ChatGPT maker OpenAI launches tool to detect text written by AI

Sam Altman, CEO of OpenAI, walks from lunch during the Allen & Company Sun Valley Conference on July 6, 2022, in Sun Valley, Idaho.

Kevin Dietsch | Getty Images News | Getty Images

Artificial intelligence research startup OpenAI on Tuesday introduced a tool that’s designed to figure out if text is human-generated or written by a computer.

The release comes two months after OpenAI captured the public’s attention when it introduced ChatGPT, a chatbot that generates text that might seem to have been written by a person in response to a person’s prompt. Following the wave of attention, last week Microsoft announced a multibillion-dollar investment in OpenAI and said it would incorporate the startup’s AI models into its products for consumers and businesses.

Schools were quick to limit ChatGPT’s use over concerns the software could hurt learning. Sam Altman, OpenAI’s CEO, said education has changed in the past after technology such as calculators has emerged, but he also said there could be ways for the company to help teachers spot text written by AI.

INFORMATION PROVIDED

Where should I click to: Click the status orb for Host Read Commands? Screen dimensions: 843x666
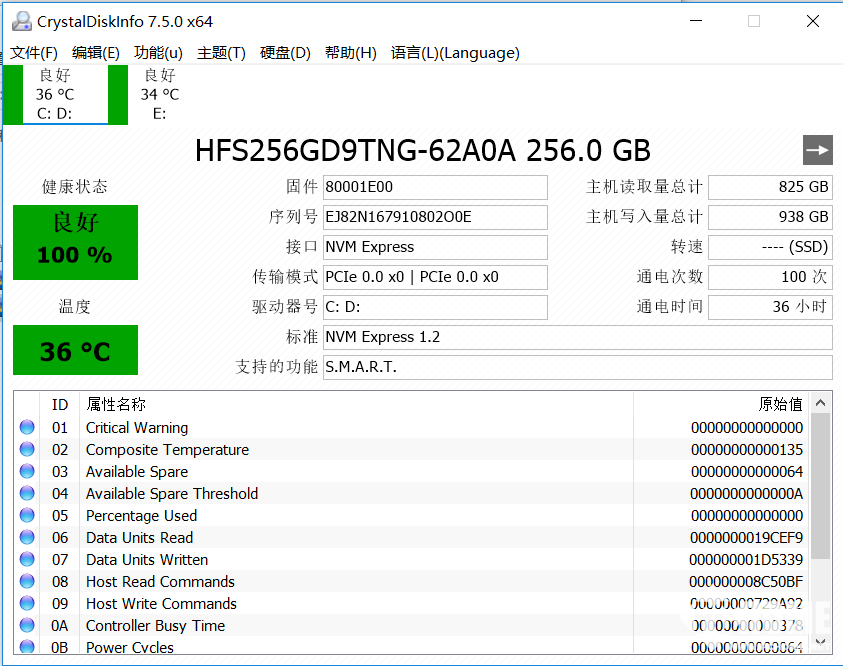coord(27,582)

WHAT IS BEING ASKED
Copy the OpenAI article between "Artificial intelligence research" and "by a computer.", inclusive, swapping "tool" for "program".

SOLUTION FOR THIS EXERCISE
Artificial intelligence research startup OpenAI on Tuesday introduced a program that’s designed to figure out if text is human-generated or written by a computer.